SOURCE EXCERPT
+ + + + +
Suppose g has a period T,.

Then, $f\left( {g(x + T} \right) = f\left( {g\left( x \right)} \right)$

because $g(x + T) = g\left( x \right)$

Therefore, $f\left( {g(x)} \right)$ is periodic with period T.

$g\left( {f(x)} \right)$ will not be periodic in general. But suppose f(x) is a linear function, that is, f(x) = ax + b.

$g\left( {f(x)} \right) = g\left( {ax + b} \right)$

This is periodic with period T / | a |, since g(x) is periodic with period T. (verify)

Example - 23

What are the periods for the following functions?
+ + + + +
DATA

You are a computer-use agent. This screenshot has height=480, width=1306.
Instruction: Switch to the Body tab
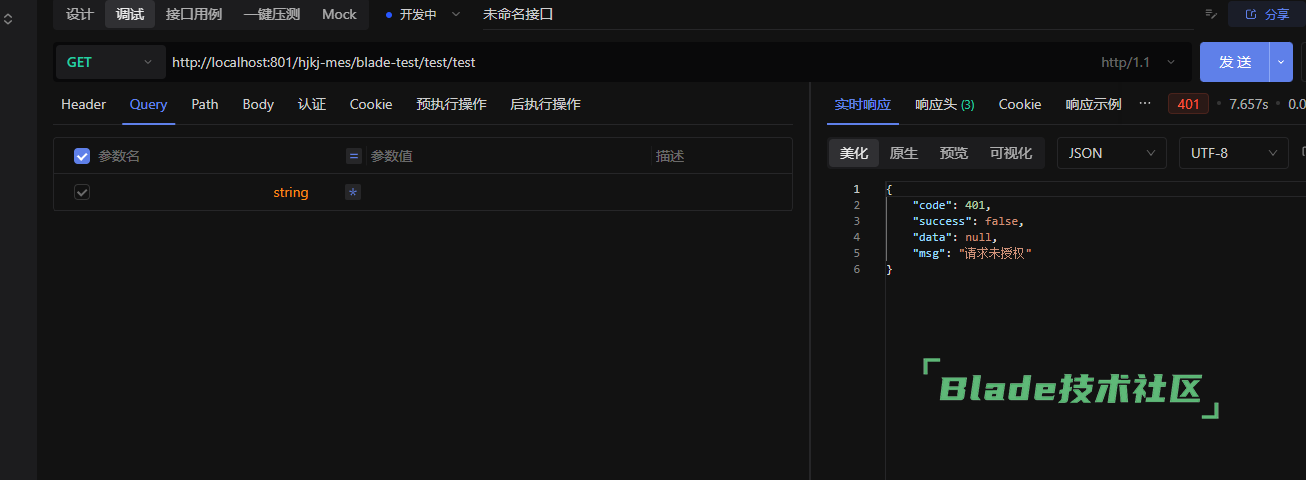click(x=258, y=104)
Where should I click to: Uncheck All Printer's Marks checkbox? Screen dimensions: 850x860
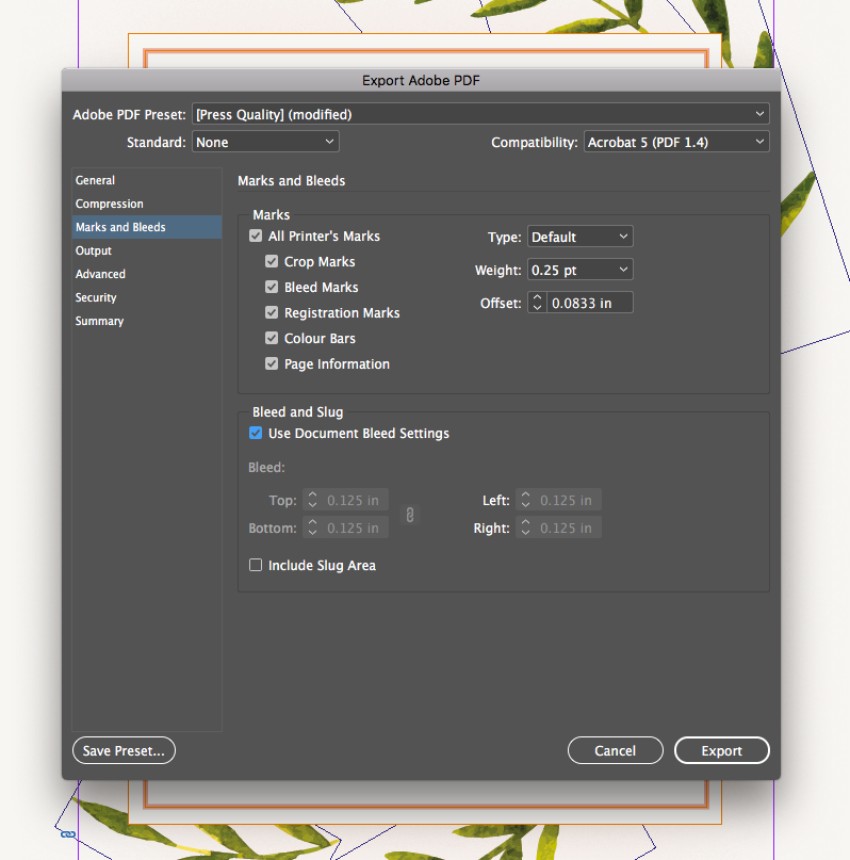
+ + + + +
THE EXERCISE
In the periodic-functions excerpt, what period does g(f(x)) have when f(x) = ax + b and g has period T?

THE ANSWER
T / |a|